The British nation had abandoned its old-established ideas of insular immunity. The lesson of the Great War, particularly the German "tip-and-run" raids on Scarborough, Whitby, Hartlepool, Lowestoft, Great Yarmouth, Dover, and elsewhere, had destroyed the fetish-like faith in the navy to render our shores inviolate. With a length of coast-line greater than that of any other country, taken in proportion to its area, Great Britain offers a decided chance of success to a daring sea-raider, and even when her fleet was at the zenith of power and size, the numbers were insufficient to protect the coast from minor hostile operations without seriously affecting the striking power of the Grand Fleet.
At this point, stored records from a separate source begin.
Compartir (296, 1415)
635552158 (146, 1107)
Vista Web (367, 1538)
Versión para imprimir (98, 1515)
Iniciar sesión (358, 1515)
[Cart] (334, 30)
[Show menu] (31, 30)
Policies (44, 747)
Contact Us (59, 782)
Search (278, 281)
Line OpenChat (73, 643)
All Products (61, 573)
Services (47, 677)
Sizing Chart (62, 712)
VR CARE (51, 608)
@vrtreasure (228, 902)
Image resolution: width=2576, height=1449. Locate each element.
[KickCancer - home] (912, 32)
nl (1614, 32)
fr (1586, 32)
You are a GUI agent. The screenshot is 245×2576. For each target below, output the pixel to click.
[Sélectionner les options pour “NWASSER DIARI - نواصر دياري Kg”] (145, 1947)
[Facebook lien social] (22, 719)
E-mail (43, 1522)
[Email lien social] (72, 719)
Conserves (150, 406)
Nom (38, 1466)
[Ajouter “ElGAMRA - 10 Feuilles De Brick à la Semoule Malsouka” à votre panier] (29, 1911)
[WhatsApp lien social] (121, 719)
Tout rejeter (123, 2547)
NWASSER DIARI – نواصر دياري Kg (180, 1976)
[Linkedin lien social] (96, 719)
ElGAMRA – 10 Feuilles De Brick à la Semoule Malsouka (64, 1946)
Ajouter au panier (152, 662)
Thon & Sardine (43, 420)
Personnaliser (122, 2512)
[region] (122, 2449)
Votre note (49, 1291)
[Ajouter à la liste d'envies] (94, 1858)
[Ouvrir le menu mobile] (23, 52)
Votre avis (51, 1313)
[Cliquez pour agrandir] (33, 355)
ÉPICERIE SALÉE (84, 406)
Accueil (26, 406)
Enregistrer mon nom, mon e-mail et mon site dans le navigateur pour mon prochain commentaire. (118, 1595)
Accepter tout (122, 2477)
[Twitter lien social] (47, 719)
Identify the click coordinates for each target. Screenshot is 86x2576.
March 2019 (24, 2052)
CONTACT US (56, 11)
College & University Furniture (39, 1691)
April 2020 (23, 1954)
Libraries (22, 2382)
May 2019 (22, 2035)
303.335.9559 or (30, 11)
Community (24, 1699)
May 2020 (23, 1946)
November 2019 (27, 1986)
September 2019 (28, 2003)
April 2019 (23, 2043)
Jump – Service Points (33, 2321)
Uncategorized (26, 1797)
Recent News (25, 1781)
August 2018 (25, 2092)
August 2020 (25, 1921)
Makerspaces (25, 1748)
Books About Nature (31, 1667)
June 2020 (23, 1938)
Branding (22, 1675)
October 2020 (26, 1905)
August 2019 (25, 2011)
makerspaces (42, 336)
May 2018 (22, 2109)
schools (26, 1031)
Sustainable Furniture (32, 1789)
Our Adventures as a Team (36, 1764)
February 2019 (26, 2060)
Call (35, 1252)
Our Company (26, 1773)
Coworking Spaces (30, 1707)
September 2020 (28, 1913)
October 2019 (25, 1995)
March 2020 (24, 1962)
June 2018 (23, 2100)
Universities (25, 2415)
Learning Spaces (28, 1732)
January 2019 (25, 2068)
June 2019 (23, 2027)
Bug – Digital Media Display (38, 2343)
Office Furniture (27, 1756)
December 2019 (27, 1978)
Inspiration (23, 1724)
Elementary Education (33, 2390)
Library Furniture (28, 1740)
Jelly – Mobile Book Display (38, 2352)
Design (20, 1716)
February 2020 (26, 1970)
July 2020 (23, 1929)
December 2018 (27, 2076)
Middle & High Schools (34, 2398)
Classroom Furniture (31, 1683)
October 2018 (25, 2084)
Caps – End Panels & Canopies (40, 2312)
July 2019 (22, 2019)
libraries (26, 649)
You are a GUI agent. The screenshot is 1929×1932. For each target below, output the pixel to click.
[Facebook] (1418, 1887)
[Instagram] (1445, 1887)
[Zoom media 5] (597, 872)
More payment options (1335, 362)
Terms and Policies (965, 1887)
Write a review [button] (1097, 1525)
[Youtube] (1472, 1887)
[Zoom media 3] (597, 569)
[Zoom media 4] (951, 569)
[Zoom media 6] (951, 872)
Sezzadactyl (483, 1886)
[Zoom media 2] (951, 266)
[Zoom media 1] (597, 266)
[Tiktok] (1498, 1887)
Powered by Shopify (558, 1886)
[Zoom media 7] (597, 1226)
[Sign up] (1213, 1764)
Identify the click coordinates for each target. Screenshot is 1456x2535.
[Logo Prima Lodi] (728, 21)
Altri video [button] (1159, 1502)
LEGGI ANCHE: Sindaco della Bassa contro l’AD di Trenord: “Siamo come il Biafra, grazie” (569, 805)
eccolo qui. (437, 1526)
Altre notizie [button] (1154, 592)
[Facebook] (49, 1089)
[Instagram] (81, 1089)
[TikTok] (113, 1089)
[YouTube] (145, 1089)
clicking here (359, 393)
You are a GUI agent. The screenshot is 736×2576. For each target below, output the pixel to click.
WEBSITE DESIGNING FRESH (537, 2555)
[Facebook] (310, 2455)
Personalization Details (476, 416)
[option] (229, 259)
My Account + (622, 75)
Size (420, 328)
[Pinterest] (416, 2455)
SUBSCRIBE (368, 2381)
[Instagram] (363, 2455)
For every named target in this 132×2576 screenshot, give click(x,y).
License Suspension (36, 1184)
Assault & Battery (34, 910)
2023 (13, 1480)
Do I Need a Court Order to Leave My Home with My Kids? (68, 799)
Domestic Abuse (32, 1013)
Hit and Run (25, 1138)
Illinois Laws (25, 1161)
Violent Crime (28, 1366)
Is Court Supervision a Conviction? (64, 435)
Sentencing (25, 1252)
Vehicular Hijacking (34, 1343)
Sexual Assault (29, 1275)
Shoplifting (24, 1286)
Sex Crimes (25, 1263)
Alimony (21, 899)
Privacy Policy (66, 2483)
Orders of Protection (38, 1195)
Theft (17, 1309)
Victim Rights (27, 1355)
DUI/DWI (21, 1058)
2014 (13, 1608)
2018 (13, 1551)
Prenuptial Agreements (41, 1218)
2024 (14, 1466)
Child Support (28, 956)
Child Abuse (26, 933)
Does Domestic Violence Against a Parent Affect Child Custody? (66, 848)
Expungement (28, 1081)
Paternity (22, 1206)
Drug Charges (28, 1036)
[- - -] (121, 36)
Thus the news of the bombardment of Portsmouth occasioned comparatively little surprise, except for the mystery of the affair. What was the nationality of the enemy craft? From what port did she come? Was she the emissary of a treacherous European Power, hoping to take advantage of the external and internal difficulties of the British Empire to deal a coward blow?

The idea of linking the submarine with the distant and insignificant Republic of Rioguay, with whom Britain was at war, seemed out of the question. Yet it was a submersible cruiser seventeen days out of San Antonio that had thrown out a challenge to the principal naval port of Great Britain.

Even as a professor of anatomy can reconstruct the skeleton of a prehistoric mammoth from a few scraps of bone, so can a gunnery expert decide upon the calibre and power of an unseen and unknown weapon from a few fragments of its projectile—and with a greater degree of certainty than in the case of the constructive anatomist.